Michael Kjeldgaard vom Nationalen Nachforschungszentrum der Polizei macht  den heutigen Informationsfluss dafür verantwortlich, dass wir die Situation falsch einschätzen. Die  traditionellen Medien sind schnell vor Ort und noch schneller verbreiten sich die Geschichten über die sozialen Netzwerke, erklärt er gegenüber Politiken. Außerdem nehmen einige wenige, spektakuläre Fälle verhältnismäßig viel Platz ein und geben so einen falschen Eindruck des Umfangs der Kriminalität wieder. Journalisten, so Kjeldgaard müssten aber auch die  wirkliche Entwicklung darstellen, indem sie die positiven Statistiken veröffentlichen.

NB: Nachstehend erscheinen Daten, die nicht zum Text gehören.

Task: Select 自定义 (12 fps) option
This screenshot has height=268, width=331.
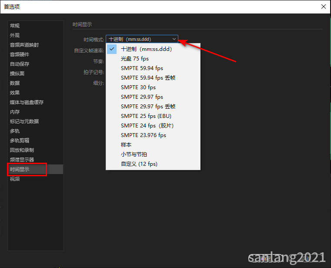Action: pyautogui.click(x=139, y=164)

Soziologieprofessor Michael Hviid Jacobsen erklärt der Zeitung, dass wir in einer Furcht-Kultur leben. Wir wollen einfach nicht daran glauben, dass es besser geht. Das sei menschlich, so Jacobsen: Wir überschätzen den Umfang der Dinge, die wir nicht mögen oder die wir fürchten. In diesem Fall die Kriminalität.

Hinzu kommt, dass unsere Angst geschürt wird: Politiker fordern immer wieder  mehr Polizei (und Grenzkontrollen, die Verbrecher aus dem Land halten sollen) und die Sicherheitsbranche wirbt massiv für Überwachungs- und Alarmsysteme. Also muss etwas dran sein, denken sich viele. Alarmsysteme haben heute unter anderem einen Alarmknopf, falls man zu Hause Opfer eines Raubüberfalls werden sollte. Statistisch gesehen ist die Gefahr zwar minimal, aber das Signal der Sicherheitsbranche gibt einen falschen Eindruck.

Es gibt immer einen Grund zur Vorsicht, aber keinen Grund im Alltag  Angst zu haben. Die Furcht-Kultur muss jeder für sich aus dem Kopf schlagen. Mit einer  kleinen Portion Realitätssinn müsste das gehen.